YOUR GOAL:
Where does the string "screenshot" appear in the records? Copy each line that holds it.

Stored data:

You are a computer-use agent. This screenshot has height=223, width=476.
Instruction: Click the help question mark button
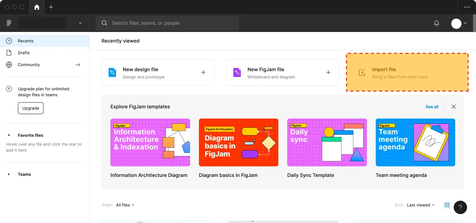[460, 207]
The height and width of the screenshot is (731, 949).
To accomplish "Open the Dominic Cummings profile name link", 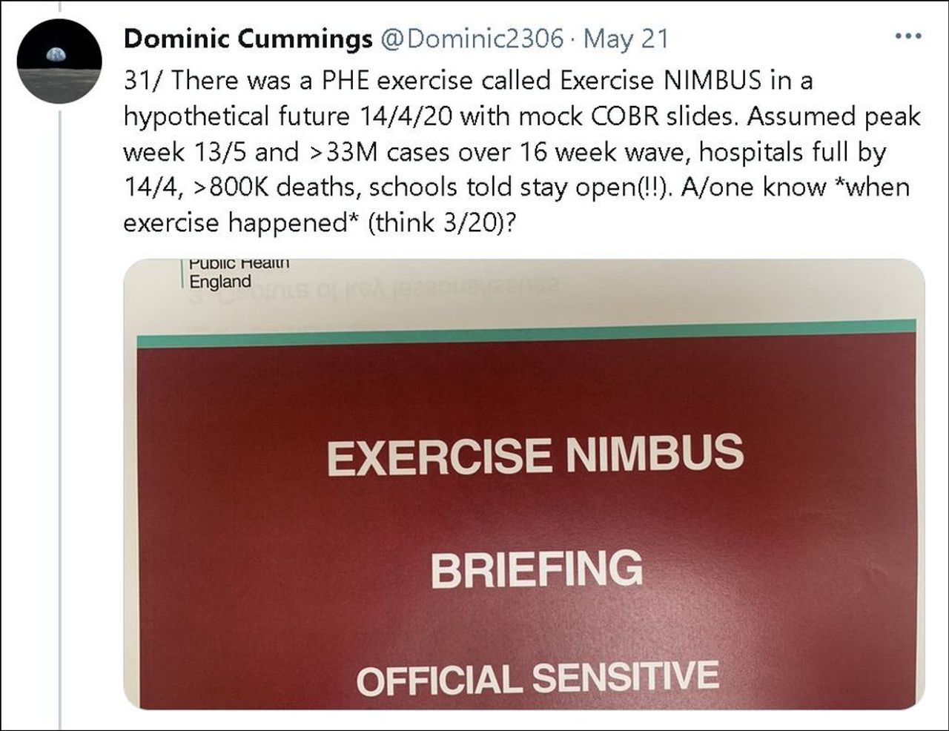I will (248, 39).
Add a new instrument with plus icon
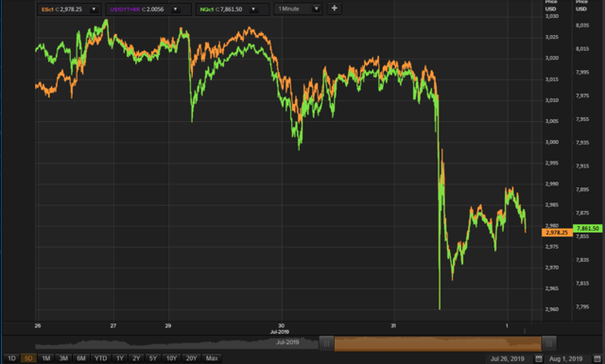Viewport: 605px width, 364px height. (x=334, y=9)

EXERCISE RESULT:
You are a computer-use agent. This screenshot has height=223, width=476.
The height and width of the screenshot is (731, 949).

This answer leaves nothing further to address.